名前などフィオナが決めればいいと思っていたが、フィオナは家族になるんだからみんなで決めようと提案した。
正論だったので反対はしない。
まず最初に提案したのは俺だった。
「カーバンクルだし、カークでいいんじゃね?」
その言葉を聞いたクロエは呆れる。
「あるじ様は三毛猫にはみーちゃん、黒い犬にはクロって付けるタイプですよね」
「うむ」
と素直に同意する。
「――なんだか、懐かしいやりとりだな。フィオナが生まれたときも同様のやりとりがあった」
「え? そうなの?」
驚きの声を上げるフィオナ。
「そういえば同じやりとりがありましたね」
くすり、と笑う、フィオナ。
「ちなみにクロエがとめなければ、フィオナ様の名前は、ホムちゃんかクルスになっていたんですよ」
「な、なんと!」
フィオナは愕然としている。
「……お父さんはそんな安直にわたしの名前を決めようとしていたんだね」
と、肩を落とす。
慰めるようにカーバンクルは寄り添う。
「いや、じょ、冗談だよ。こら、クロエ、フィオナが真に受けるだろう」
「そうでしたね、その後、すぐに悔い改めて、魔法辞典をぱらぱらとめくってフィオナ様の名前を決めていました」
「こいつめ……」
主に恨みでもあるのだろうか、そう思ったが、その点はフィオナは気になっていないようだ。
理由を尋ねてみる。
「さすがに、ホムちゃんやクルスはイヤだけど、わたし、フィオナって名前が大好きなんだ。

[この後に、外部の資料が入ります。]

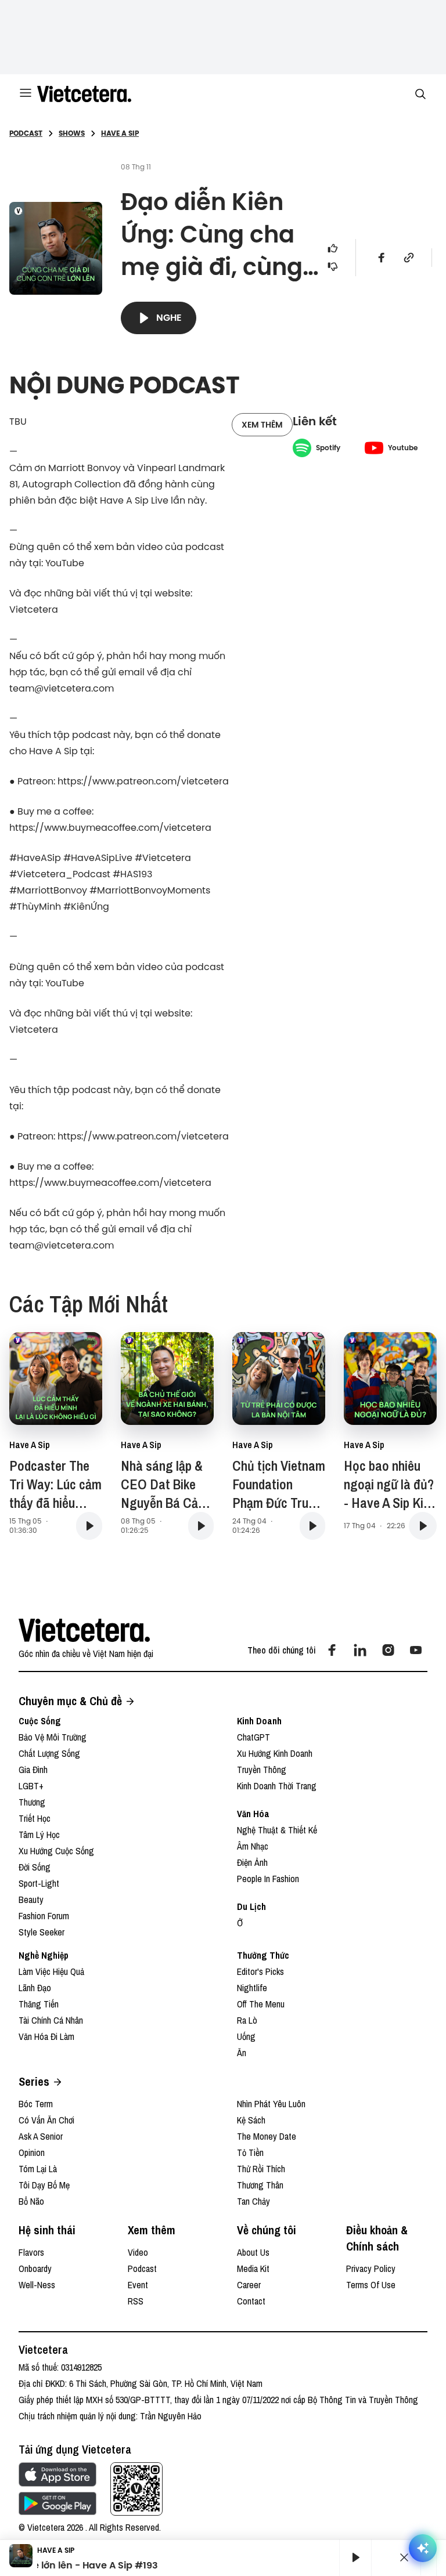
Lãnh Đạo (35, 1987)
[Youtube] (415, 1650)
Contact (251, 2301)
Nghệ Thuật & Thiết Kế (277, 1830)
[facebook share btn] (381, 257)
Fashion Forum (44, 1915)
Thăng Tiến (39, 2004)
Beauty (31, 1899)
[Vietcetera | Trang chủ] (84, 94)
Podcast (142, 2268)
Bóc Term (36, 2103)
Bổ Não (31, 2201)
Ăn (241, 2052)
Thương (32, 1802)
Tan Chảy (253, 2201)
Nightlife (252, 1987)
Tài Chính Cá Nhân (51, 2020)
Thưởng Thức (263, 1955)
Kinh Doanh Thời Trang (276, 1785)
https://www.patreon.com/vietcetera (143, 781)
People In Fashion (268, 1878)
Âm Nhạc (252, 1846)
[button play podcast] (89, 1526)
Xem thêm (262, 424)
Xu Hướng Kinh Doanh (274, 1753)
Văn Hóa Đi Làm (46, 2036)
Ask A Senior (41, 2136)
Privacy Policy (370, 2268)
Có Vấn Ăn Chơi (46, 2120)
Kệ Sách (251, 2120)
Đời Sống (35, 1867)
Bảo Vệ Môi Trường (53, 1737)
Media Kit (253, 2268)
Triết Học (35, 1818)
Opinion (32, 2152)
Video (138, 2252)
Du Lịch (251, 1906)
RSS (135, 2301)
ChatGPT (253, 1737)
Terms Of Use (370, 2284)
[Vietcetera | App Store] (57, 2474)
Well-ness (37, 2284)
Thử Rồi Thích (261, 2168)
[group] (351, 2557)
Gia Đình (33, 1769)
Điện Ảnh (252, 1862)
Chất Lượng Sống (49, 1753)
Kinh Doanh (259, 1720)
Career (249, 2284)
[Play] (355, 2557)
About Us (253, 2252)
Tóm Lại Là (38, 2168)
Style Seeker (41, 1932)
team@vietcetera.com (61, 688)
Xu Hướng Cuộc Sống (56, 1850)
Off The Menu (261, 2004)
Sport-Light (39, 1883)
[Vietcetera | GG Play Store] (57, 2503)
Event (138, 2284)
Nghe (169, 317)
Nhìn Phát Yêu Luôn (271, 2103)
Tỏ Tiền (250, 2152)
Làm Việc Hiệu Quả (51, 1971)
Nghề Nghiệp (44, 1955)
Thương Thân (260, 2185)
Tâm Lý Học (39, 1834)
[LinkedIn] (360, 1650)
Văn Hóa (253, 1813)
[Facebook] (332, 1650)
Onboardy (35, 2268)
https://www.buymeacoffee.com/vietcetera (110, 827)
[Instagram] (388, 1650)
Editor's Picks (260, 1971)
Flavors (31, 2252)
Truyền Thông (261, 1769)
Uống (246, 2036)
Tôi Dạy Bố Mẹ (44, 2185)
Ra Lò (247, 2020)
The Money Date (266, 2136)
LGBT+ (31, 1785)
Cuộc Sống (40, 1720)
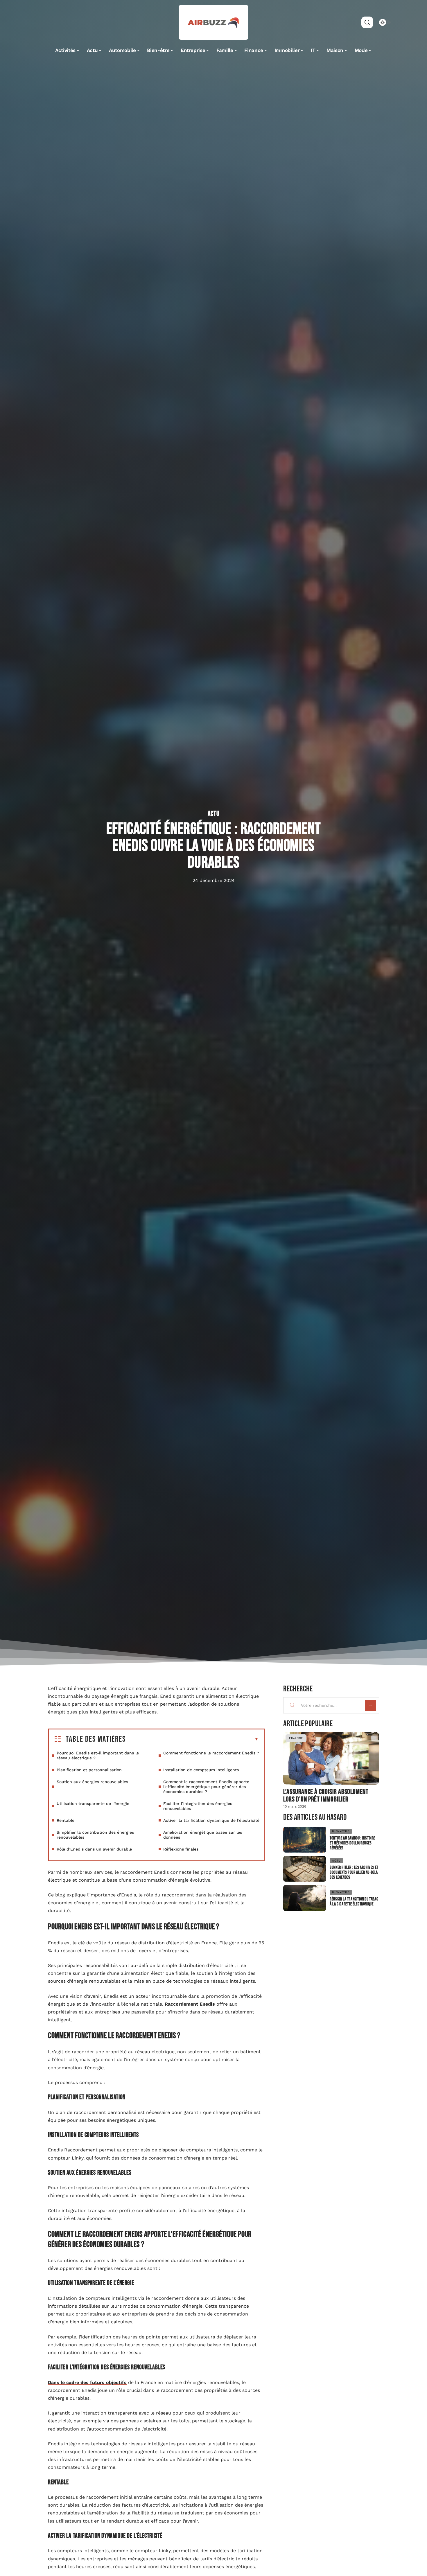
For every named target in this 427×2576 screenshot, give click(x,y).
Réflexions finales (180, 1849)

だから、由来とかあまり気にしないの」
と、微笑む。
「まあ、フィオナがフィオナになったのは天命だ。今さら変えようがないしな。それにこれ以上の名前、思い浮かばない」
「うん、そうだよ。わたしはフィオナ。お父さんの娘に生まれたのも必然だし、フィオナって名前になったのも運命なんだ」
「かもな。今さら名前を変えるのも、よその家の子になるのも想像できない」
「そうですね。そんな未来はまったく想像できません」
クロエも追随する。
「だから、この子にもきっとこの子にだけ用意された素敵な名前があると思うの。がんばってその名前を見つけてあげよう」
娘はそう言うと、画用紙にいくつもの名前を書き始めた。
ちなみに彼女が書いた名前は、
カーくん、
カバちゃん、
クルル
ルル、
であった。
……正直俺のネーミング方と大差ない。
女の子らしくやや可愛らしくなっている程度で、安直というか、なんのひねりもなかった。

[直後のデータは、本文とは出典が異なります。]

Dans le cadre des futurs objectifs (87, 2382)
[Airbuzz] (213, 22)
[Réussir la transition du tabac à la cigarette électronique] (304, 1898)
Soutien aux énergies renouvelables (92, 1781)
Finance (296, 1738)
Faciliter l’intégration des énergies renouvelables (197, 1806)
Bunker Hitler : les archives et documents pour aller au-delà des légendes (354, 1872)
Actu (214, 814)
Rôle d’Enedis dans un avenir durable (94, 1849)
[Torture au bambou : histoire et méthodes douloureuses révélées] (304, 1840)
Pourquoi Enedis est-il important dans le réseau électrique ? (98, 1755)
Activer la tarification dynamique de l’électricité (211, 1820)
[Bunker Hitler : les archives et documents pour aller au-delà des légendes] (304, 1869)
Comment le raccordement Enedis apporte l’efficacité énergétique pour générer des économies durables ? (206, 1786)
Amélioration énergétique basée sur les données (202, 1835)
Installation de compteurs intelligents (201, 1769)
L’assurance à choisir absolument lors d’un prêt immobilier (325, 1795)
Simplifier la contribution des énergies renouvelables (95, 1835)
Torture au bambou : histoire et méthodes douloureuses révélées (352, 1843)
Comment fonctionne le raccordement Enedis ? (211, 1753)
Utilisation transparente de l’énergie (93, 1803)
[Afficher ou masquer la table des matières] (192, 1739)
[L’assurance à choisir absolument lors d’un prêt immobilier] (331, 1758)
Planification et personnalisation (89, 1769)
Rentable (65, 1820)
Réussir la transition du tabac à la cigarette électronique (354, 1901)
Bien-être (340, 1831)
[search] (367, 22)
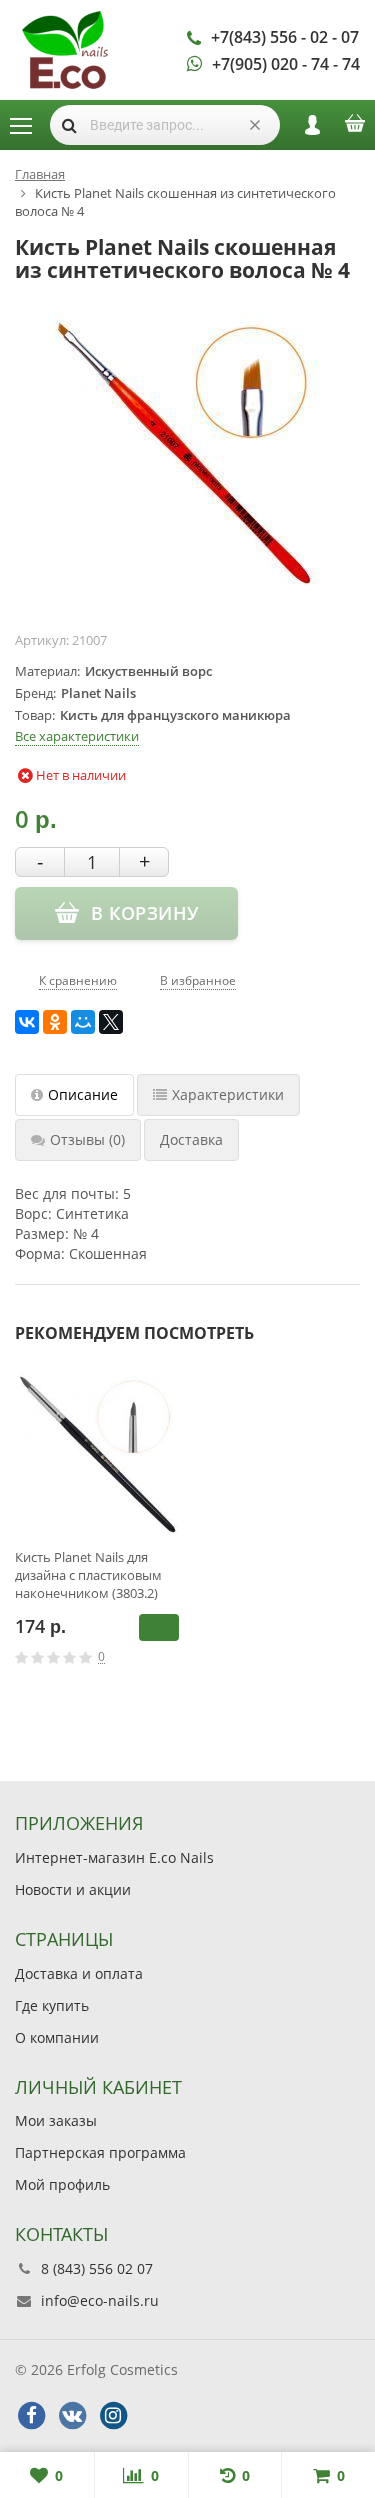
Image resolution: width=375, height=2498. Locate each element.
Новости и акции (73, 1889)
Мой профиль (62, 2184)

そんな微妙な表情を浮かべてしまったのだろうか、クロエはにやにやとこっちを見ている。
「なんだよ、なにかいいたいことでもあるのか?」
「いえ、似ているな、と思って」
「似ている? どこが?」
「名前の付け方がそっくりです」
「たしかに俺とネーミングセンスが変わらないな」
「はい、やはりこの辺は親子なのでしょうね」
こそばゆくも嬉しい指摘である。
「……そうだな。この辺はやっぱり親子なんだよな」
同意すると、娘が用意した名前の中から適当なものを選択した。
俺の選択を拒むものはいない。
クロエは、「クロエに懐かない畜生の名前などどうでもいいです」と、全権をゆだねてくれた。
「フィオナは候補はわたしが決めたのだから、選ぶのはお父さんでいいよ。ううん、お父さんに決めて欲しいの」そう言った。
結局、俺が選んだのはとても無難な名前だった。
この緑色の小動物、幻獣カーバンクルの名前は、
カー。
というなんのひねりもない名前となった。
ただし、正式名称は決まったが、呼称は三人それぞれであった。
俺はカーとかカーすけと呼び、娘はカー君と呼ぶ。
クロエは娘の前ではカーさんと呼ぶが、いないところでは畜生と呼んでいた。
三者三様の呼び方である。
それぞれ愛情の度合いこそ違うが、名前を付けることによってこのカーバンクルは正式に家族の一員となった。